Mar. Drugs 2020, 18(6), 300; https://doi.org/10.3390/md18060300
Submission received: 7 May 2020
/
Revised: 28 May 2020
/
Accepted: 2 June 2020
/
Published: 4 June 2020
Abstract
:Scytonemin is a yellow-green ultraviolet sunscreen pigment present in different genera of aquatic and terrestrial blue-green algae, including marine cyanobacteria. In the present study, the anti-inflammatory activities of scytonemin were evaluated in vitro and in vivo. Topical application of scytonemin inhibited 12-O-tetradecanoylphorbol-13-acetate (TPA)-induced ear swelling in BALB/c mice. The expression of tumor necrosis factor-α (TNF-α) and inducible nitric oxide synthase (iNOS) was also suppressed by scytonemin treatment in the TPA-treated ear of BALB/c mice. In addition, scytonemin inhibited lipopolysaccharide (LPS)-induced production of TNF-α and nitric oxide (NO) in RAW 264.7 cells, a murine macrophage-like cell line, and the mRNA expressions of TNF-α and iNOS were also suppressed by scytonemin in LPS-stimulated RAW 264.7 cells. Further study demonstrated that LPS-induced NF-κB activity was significantly suppressed by scytonemin treatment in RAW 264.7 cells. Our results also showed that the degradation of IκBα and nuclear translocation of the p65 subunit were blocked by scytonemin in LPS-stimulated RAW 264.7 cells. Collectively, these results suggest that scytonemin inhibits skin inflammation by blocking the expression of inflammatory mediators, and the anti-inflammatory effect of scytonemin is mediated, at least in part, by down-regulation of NF-κB activity. Our results also suggest that scytonemin might be used as a multi-function skin care ingredient for UV protection and anti-inflammation.
1. Introduction
Recently, cyanobacterial metabolites called attention to their biotechnological and industrial significance and have been exploited by pharmaceutical and cosmetic industries. Scytonemin, a cyanobacterial metabolite, is a small hydrophobic pigment molecule present in the extracellular sheath of certain strains of cyanobacteria and has been known to exert a protective role against solar ultraviolet (UV) radiation [1]. This pigment is a dimeric molecule of indolic and phenolic subunits (Figure 1) and has the ability to reduce the production of reactive oxygen species and the formation of DNA lesions [1,2]. Scytonemin has also been reported to exert a variety of biological activities, including antioxidant and anti-proliferative activities [3,4].

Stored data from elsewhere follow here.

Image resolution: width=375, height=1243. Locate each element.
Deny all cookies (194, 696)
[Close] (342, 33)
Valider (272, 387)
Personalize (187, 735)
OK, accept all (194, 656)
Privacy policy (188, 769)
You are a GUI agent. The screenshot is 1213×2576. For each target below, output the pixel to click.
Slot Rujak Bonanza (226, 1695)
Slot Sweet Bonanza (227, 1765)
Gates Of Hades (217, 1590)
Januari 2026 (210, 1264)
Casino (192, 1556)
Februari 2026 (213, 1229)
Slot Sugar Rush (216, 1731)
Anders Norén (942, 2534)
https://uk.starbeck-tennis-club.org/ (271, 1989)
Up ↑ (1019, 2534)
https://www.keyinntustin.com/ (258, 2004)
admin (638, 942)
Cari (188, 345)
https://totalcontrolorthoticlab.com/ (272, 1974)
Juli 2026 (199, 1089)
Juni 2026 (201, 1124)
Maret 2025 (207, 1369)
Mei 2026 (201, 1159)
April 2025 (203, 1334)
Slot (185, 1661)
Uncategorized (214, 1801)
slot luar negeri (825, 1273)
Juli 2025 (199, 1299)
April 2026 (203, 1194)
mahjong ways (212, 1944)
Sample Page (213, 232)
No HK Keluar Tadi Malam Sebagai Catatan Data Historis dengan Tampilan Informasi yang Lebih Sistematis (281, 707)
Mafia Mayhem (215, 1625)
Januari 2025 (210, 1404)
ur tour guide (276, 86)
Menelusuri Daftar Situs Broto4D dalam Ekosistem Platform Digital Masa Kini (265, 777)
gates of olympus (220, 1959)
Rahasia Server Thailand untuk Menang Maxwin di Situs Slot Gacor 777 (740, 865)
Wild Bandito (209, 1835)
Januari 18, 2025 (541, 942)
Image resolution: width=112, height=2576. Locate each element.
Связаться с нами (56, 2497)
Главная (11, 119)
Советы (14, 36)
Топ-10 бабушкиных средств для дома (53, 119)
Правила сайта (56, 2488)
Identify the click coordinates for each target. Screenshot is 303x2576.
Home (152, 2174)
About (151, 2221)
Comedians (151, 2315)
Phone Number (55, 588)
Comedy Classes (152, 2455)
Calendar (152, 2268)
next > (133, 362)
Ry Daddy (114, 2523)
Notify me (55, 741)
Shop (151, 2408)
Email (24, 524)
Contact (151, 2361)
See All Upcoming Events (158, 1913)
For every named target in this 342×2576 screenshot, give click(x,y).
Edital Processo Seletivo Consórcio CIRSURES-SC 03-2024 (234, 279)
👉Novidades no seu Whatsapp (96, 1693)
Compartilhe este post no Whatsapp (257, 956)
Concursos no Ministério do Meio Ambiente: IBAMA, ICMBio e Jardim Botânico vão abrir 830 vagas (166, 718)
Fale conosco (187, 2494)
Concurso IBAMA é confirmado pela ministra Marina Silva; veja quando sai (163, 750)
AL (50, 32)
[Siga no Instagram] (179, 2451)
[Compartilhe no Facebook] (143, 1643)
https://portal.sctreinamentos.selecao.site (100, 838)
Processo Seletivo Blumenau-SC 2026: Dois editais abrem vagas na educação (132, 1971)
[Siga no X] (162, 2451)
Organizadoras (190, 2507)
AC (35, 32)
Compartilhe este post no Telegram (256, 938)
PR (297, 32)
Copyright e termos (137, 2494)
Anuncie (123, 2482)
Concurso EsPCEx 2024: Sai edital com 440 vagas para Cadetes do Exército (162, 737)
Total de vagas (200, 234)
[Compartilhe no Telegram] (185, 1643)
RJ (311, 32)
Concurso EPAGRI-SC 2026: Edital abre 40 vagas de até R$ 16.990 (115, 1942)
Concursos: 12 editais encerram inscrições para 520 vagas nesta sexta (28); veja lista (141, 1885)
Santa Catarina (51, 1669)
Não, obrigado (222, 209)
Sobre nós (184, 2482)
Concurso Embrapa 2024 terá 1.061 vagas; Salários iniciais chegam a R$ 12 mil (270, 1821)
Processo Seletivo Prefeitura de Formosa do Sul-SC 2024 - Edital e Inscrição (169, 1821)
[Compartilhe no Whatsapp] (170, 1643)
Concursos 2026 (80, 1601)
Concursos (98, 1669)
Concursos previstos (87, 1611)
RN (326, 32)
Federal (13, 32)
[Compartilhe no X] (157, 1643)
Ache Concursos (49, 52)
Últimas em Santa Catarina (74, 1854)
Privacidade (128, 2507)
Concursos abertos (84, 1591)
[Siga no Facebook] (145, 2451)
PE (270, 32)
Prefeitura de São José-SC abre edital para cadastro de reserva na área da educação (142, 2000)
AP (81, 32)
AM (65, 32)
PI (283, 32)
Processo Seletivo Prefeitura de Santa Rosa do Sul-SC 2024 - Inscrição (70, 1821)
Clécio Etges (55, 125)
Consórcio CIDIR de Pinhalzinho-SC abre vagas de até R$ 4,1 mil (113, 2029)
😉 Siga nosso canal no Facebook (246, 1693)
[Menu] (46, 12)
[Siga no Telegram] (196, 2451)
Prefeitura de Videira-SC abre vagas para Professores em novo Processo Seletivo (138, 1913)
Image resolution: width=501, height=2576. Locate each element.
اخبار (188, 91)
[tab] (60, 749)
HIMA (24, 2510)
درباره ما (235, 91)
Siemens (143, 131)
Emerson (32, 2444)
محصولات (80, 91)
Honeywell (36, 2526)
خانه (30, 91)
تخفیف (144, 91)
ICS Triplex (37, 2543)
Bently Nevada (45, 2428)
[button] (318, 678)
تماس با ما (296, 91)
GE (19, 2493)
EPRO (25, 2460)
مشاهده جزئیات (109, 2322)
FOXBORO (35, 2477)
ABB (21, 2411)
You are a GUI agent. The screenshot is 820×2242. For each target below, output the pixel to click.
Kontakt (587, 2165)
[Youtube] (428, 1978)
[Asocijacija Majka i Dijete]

Skin inflammation is a physiological reaction to tissue injury, pathogen invasion, and irritants, and occurs due to the immune response to these insults [5]. Innate and/or adaptive immune cells are recruited to the site of inflammation and play a vital role in the host defense against pathogens by initiation and propagation of inflammatory responses [6]. However, excessive or persistent inflammation causes a variety of pathological conditions, such as skin inflammation and rheumatoid arthritis [7]. Macrophages are the primary pro-inflammatory cells, and the activation of macrophages mediate inflammatory responses by the production of inflammatory mediators, such as tumor necrosis factor-α (TNF-α) and nitric oxide (NO) [8,9]. TNF-α is the most well-known pro-inflammatory cytokine and implicated in various immune and inflammatory responses [10]. In inflammatory conditions, inducible nitric oxide synthase (iNOS) is expressed by macrophages and produces a large amount of NO, which mediates a variety of biological responses, including antimicrobial defense and antitumor activity [11,12]. The transcriptional regulation of TNF-α and iNOS is a tightly controlled event, and NF-κB is a major transcription factor involved in the expression of these inflammatory mediators [13,14]. In this study, we examined the inhibitory effect of scytonemin on skin inflammation in mice and confirmed the anti-inflammatory effect of scytonemin in mouse macrophages. We also briefly investigated the mechanisms responsible for the anti-inflammatory effect of scytonemin.
2. Results
2.1. Effect of Scytonemin on 12-O-tetradecanoylphorbol-13-acetate (TPA)-Induced Ear Swelling in BALB/c Mice
To investigate the anti-inflammatory effect of scytonemin in vivo, we examined the effect of topically applied scytonemin on TPA-induced ear swelling in BALB/c mice. Topical application of TPA (300 ng/ear) induced ear swelling after 4 h in BALB/c mice, and TPA-induced increase in ear thickness was significantly suppressed by scytonemin treatment (Figure 2A). To further investigate, we also examined the effect of topically applied scytonemin on TPA-induced gene expression of inflammatory mediators using ear biopsies. As shown in Figure 2B,C, scytonemin significantly down-regulated the gene expression of TNF-α and iNOS in the TPA-treated ear of BALB/c mice.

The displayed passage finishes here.